What is the number of lines below that contain the string "question"? Give it and nothing else.

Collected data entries
== Segment start ==
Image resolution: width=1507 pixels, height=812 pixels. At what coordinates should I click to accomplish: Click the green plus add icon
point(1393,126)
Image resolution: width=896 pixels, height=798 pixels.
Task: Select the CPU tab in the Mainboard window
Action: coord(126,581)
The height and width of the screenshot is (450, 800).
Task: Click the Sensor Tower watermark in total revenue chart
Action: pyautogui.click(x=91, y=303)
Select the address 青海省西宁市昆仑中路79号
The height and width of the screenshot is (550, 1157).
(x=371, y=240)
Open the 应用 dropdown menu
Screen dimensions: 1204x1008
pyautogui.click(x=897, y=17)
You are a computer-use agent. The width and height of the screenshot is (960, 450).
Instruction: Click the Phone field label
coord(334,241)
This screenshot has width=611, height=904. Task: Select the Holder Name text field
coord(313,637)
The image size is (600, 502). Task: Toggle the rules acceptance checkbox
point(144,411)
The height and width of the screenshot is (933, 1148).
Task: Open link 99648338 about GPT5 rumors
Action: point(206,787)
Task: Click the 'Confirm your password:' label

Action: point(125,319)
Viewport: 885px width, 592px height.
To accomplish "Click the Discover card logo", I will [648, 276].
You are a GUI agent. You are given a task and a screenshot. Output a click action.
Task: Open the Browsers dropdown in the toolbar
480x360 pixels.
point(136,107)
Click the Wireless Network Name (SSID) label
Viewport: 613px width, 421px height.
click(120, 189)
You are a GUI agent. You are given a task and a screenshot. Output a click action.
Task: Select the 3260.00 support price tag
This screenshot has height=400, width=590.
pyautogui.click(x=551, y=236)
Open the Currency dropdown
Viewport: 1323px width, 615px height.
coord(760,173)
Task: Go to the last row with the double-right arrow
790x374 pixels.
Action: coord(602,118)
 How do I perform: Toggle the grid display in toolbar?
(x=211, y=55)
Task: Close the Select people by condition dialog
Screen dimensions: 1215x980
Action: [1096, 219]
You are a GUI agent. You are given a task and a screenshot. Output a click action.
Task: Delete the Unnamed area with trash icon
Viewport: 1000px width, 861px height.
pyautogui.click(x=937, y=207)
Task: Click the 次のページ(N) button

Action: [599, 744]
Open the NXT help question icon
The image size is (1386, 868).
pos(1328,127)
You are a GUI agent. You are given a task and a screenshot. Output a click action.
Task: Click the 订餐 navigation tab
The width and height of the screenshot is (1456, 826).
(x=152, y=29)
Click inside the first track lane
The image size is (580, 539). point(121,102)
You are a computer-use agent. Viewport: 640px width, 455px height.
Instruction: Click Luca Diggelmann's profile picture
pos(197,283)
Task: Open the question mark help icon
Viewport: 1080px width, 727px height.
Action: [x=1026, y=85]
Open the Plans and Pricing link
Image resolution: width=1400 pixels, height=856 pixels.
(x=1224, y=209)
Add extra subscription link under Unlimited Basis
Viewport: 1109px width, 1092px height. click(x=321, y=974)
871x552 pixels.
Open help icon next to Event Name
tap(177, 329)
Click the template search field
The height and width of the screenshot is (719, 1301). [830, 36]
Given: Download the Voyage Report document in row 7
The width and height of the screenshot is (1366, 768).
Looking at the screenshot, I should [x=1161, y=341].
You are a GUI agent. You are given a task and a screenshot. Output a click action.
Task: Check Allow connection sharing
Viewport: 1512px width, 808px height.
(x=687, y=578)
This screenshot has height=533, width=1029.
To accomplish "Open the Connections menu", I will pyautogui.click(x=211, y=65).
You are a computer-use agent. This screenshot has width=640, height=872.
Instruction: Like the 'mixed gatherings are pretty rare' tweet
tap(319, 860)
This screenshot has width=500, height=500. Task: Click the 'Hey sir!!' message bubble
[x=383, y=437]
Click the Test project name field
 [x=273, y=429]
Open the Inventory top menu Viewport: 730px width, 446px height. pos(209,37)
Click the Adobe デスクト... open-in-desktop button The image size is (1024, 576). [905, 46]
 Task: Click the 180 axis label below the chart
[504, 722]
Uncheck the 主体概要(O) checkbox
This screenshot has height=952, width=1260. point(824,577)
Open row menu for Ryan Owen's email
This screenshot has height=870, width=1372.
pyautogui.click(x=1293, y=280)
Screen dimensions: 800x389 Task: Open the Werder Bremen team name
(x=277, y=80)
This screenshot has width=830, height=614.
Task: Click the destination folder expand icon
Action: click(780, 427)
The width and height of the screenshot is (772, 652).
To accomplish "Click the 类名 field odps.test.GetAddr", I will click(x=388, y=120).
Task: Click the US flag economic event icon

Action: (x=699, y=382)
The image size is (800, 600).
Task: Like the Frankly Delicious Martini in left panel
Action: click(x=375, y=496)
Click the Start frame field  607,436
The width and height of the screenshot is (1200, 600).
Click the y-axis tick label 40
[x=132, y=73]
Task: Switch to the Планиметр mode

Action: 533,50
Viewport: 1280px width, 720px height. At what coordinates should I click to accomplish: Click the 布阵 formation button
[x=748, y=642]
== Segment end ==
RESULT OF THE TASK ▸
2